Expanding legal workforce pathways is a pragmatic and proven way to address labor shortages. This is most recently evidenced in a recently published landmark report by The Committee to Unleash Prosperity, The Impact of Immigrants on the 21st Century American Workforce, which makes clear that legal immigration isn’t a drag on the U.S. economy — it is the only viable and immediate path forward.
Authors Richard Vedder, Matthew Denhart and Stephen Moore — economists and thought leaders from institutions like Ohio University, the Calvin Coolidge Presidential Foundation and the Heritage Foundation — outline the demographic realities that underscore this crisis: from 2020 to 2040, all net growth in the American labor force will come from immigrants and their children.
The math is stark. The U.S. is aging rapidly, birth rates are falling, and millions of baby boomers are retiring. Native-born Americans of working age are not entering the labor force in sufficient numbers to maintain growth. Immigrants, by contrast, are younger, more likely to work, and more concentrated in prime working years. In fact, immigrants are twice as likely as native-born Americans to be in the 18–64 age bracket, and they have a higher labor force participation rate — 65 percent compared to 60 percent.
Businesses are not asking for amnesty. They are asking for predictability. They are asking for a system that allows them to hire legally and maintain continuity in their operations without living in fear that tomorrow’s policy memo will upend their workforce. A thoughtful and well-targeted legal immigration system, as the Unleash Prosperity report argues, is “more important today than ever given the aging of our native-born population.”
Some policymakers seem to understand these needs. Even among conservatives, there’s growing recognition that legal immigration is essential to achieving any long-term economic growth target. Stephen Moore, a former senior economic adviser to President Trump, puts it plainly: “Trump’s goal to grow by 3 percent over the next decade will be difficult, without an ample influx of immigrants to compensate for an aging American-born population.”
Unfortunately, the current moment is one of contradiction: while employers are being pushed to expand and relocate production to the United States, they are simultaneously being targeted for relying on the very workers who make that expansion possible. Enforcement cannot replace economic planning. If we want economic growth and sustained prosperity, we must also embrace legal pathways that let employers access the workforce they need.

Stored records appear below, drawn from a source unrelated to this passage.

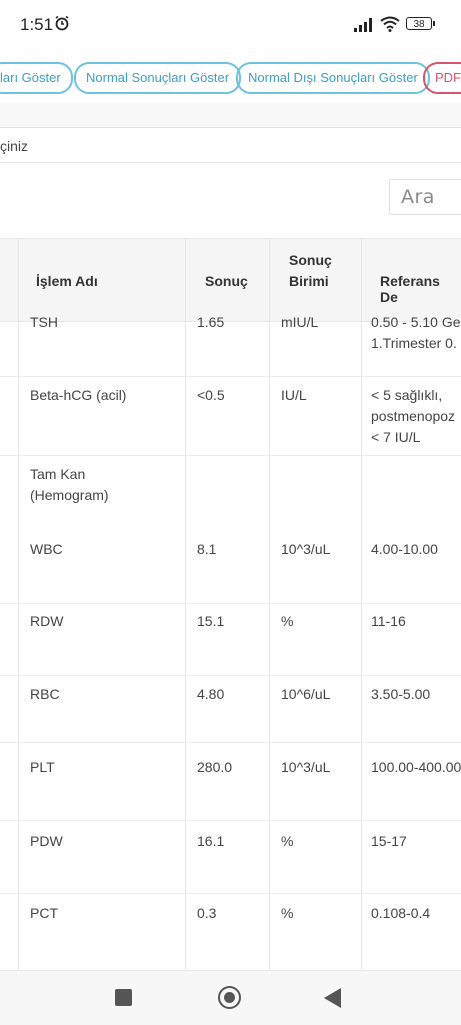 Image resolution: width=461 pixels, height=1025 pixels. I want to click on cell-result: 0.3, so click(207, 913).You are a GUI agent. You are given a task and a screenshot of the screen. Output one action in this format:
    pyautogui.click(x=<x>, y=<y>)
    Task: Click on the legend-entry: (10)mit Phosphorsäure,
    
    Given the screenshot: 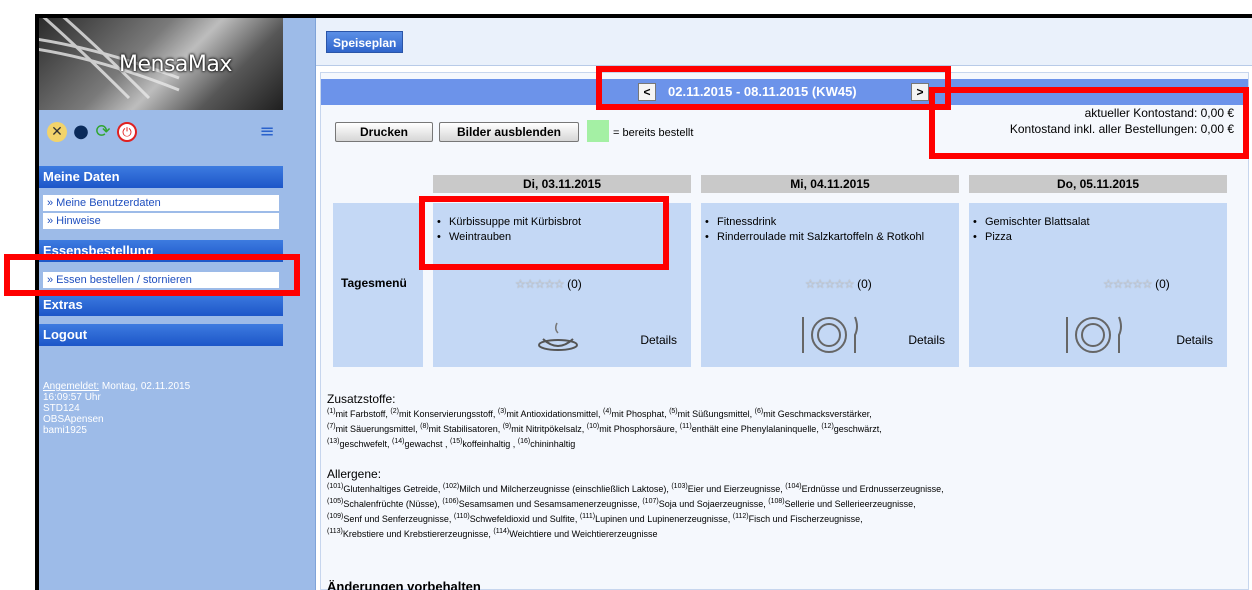 What is the action you would take?
    pyautogui.click(x=633, y=428)
    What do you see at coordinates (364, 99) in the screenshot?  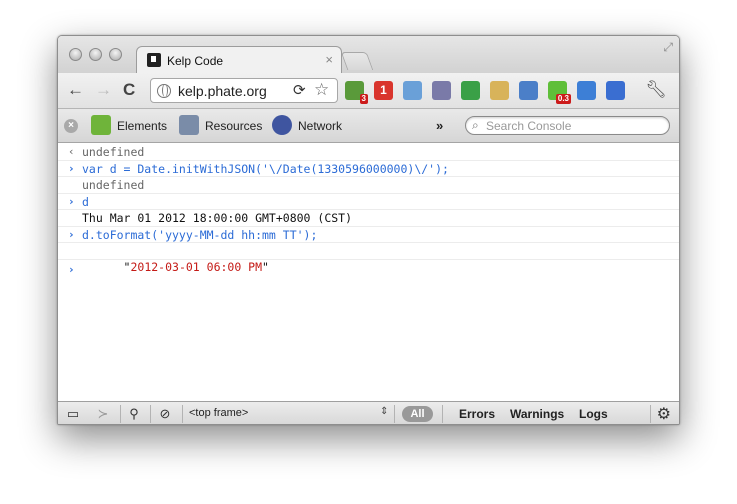 I see `extension-badge: 3` at bounding box center [364, 99]. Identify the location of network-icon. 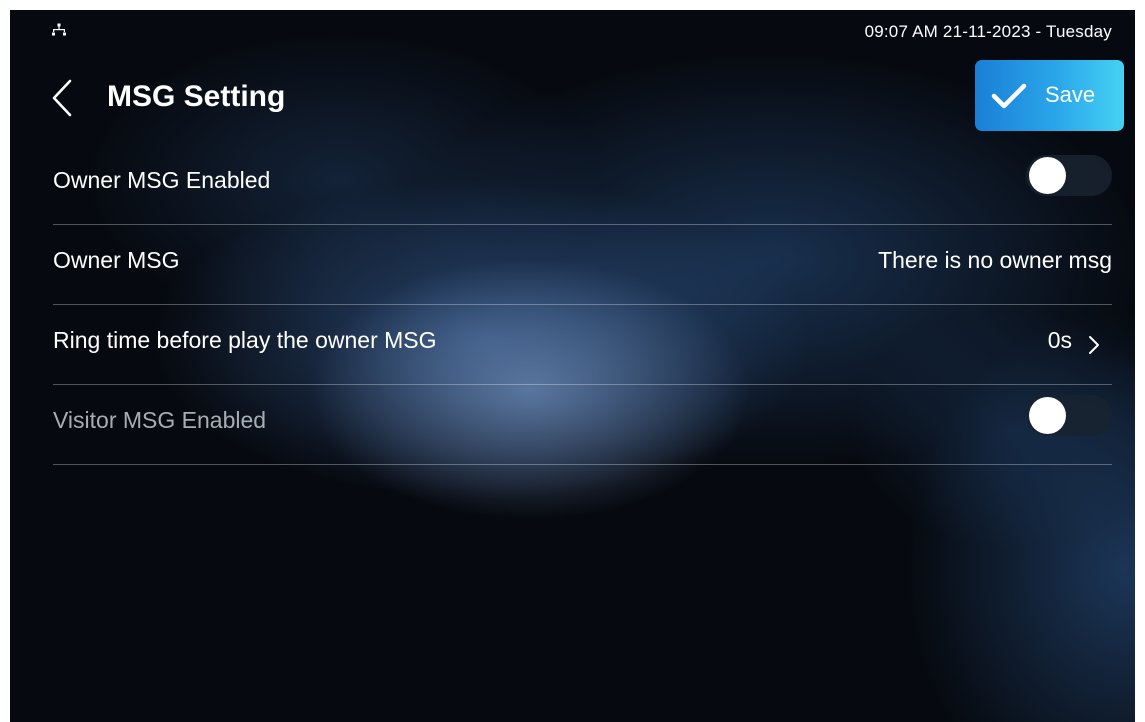
(59, 30).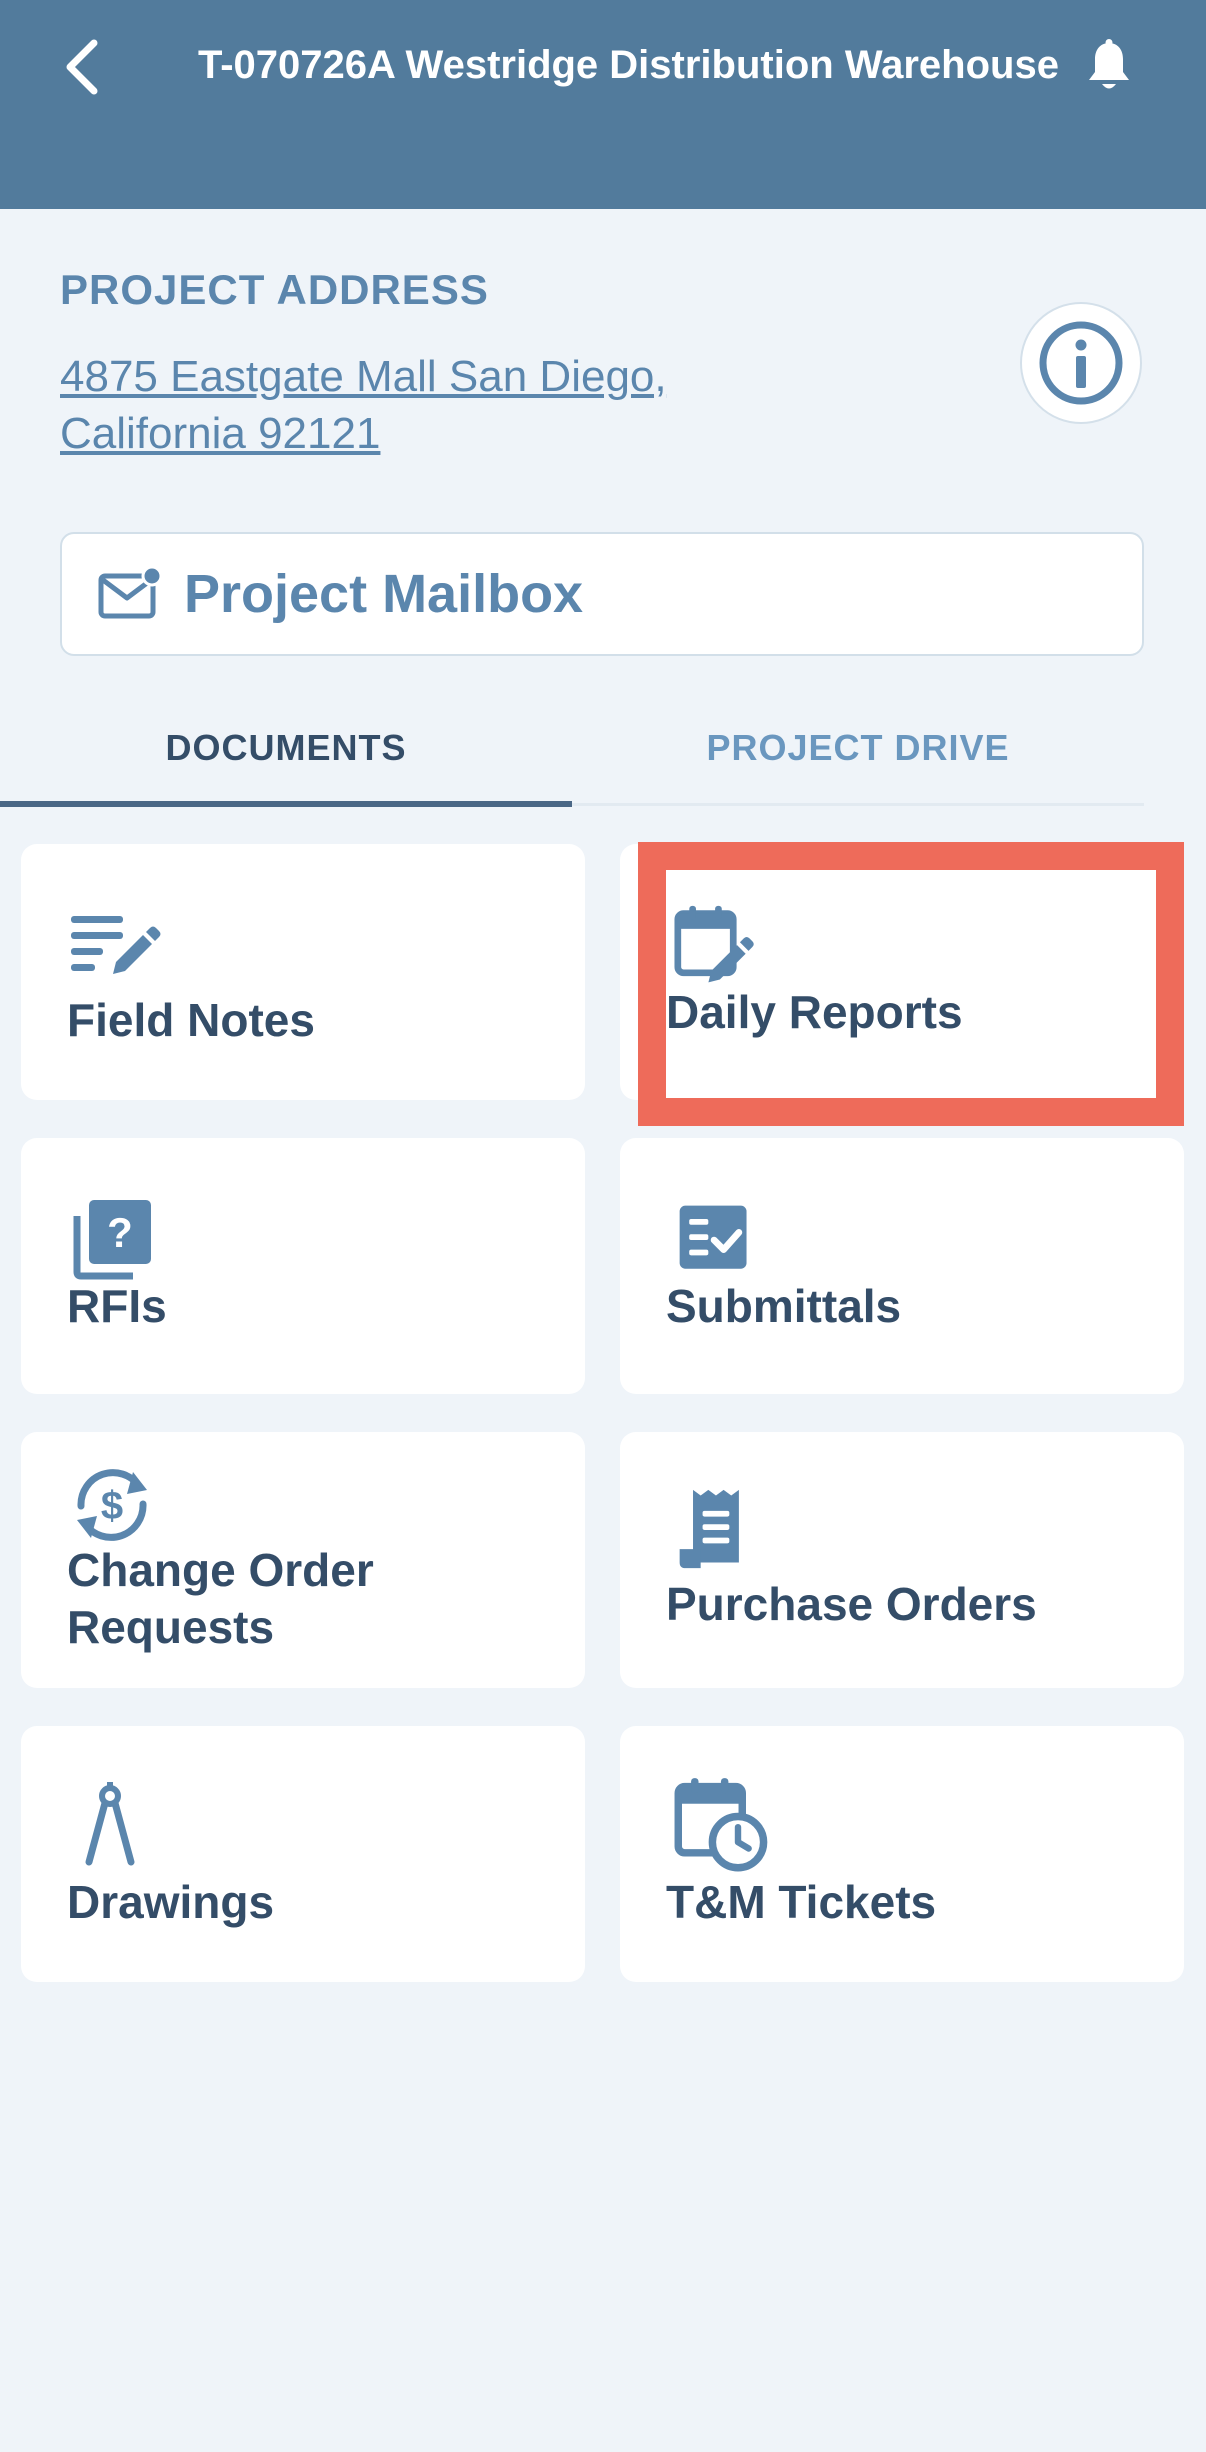 The height and width of the screenshot is (2452, 1206). What do you see at coordinates (384, 594) in the screenshot?
I see `project-mailbox-label: Project Mailbox` at bounding box center [384, 594].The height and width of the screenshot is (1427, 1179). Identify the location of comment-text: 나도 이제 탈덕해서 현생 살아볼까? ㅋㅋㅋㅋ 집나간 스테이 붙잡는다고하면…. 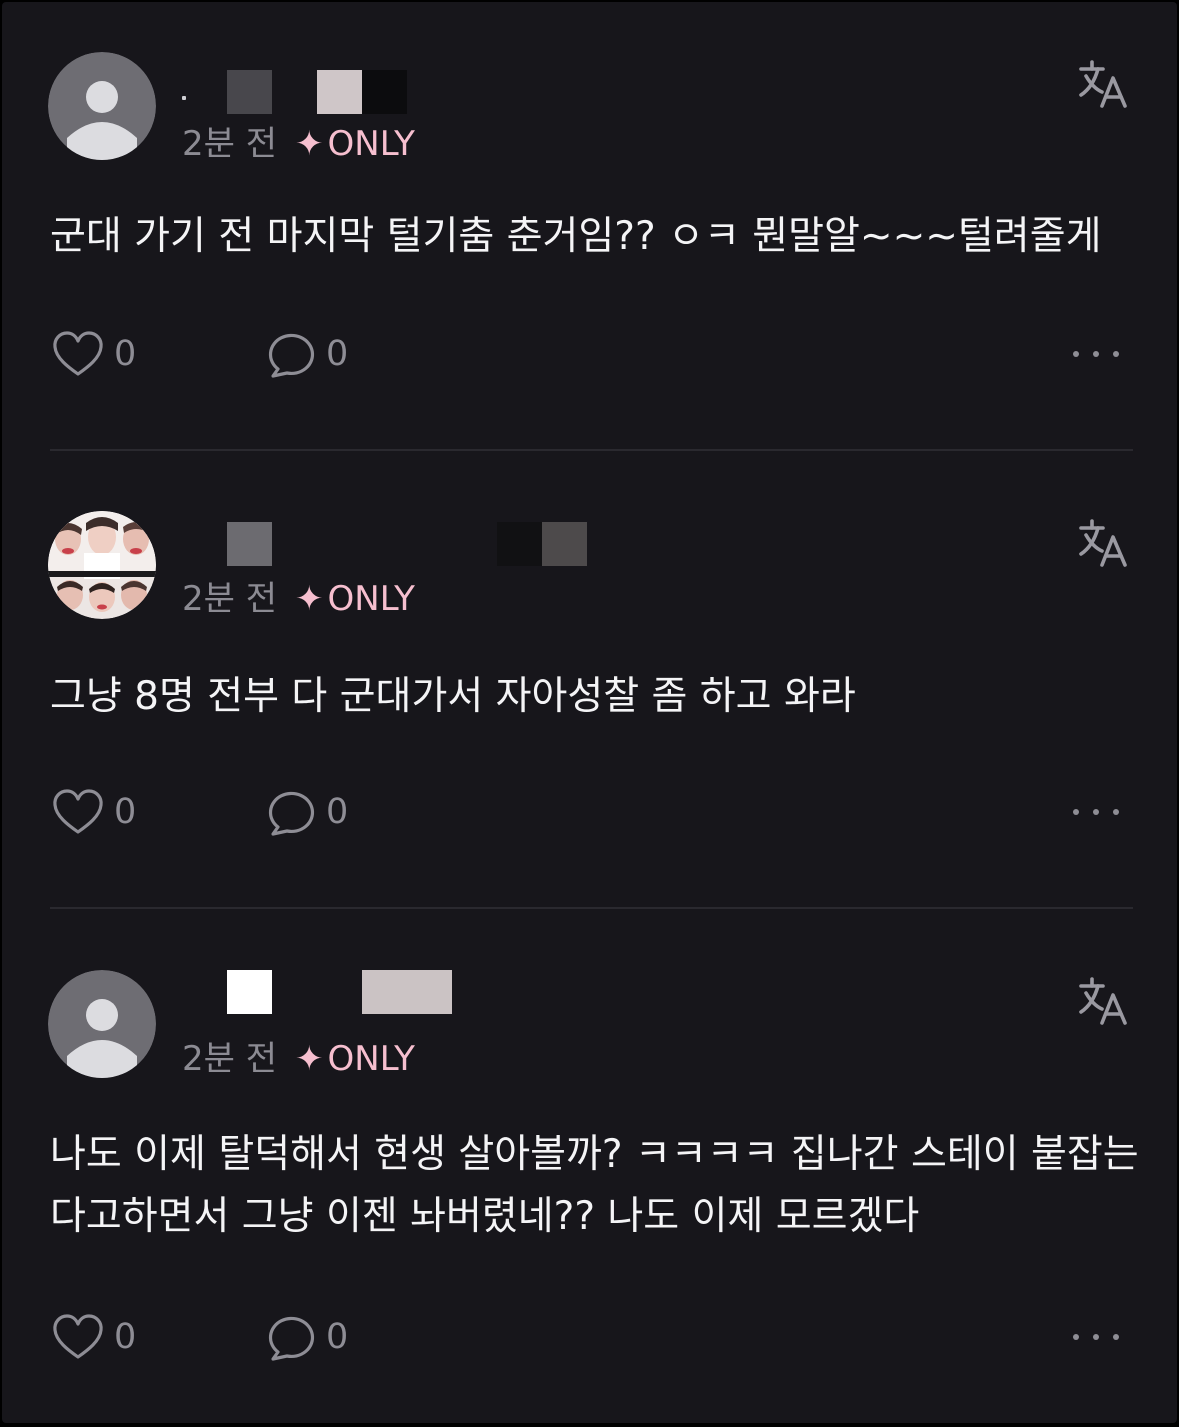
(594, 1186).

Immigration isn’t an emergency to be managed. It is an asset to be mobilized — strategically, lawfully and transparently. Businesses large and small are ready to hire, train and invest in their workforce but they cannot do so amid such uncertainty.
Our workforce — including those who are here legally, have worked hard and support the economy — deserve better. And so do U.S. employers.
Misty Chally is the CEO of Capitol Solutions, LLC, and the Executive Director of the Critical Labor Coalition, a nonprofit organization dedicated to addressing the U.S. labor shortage.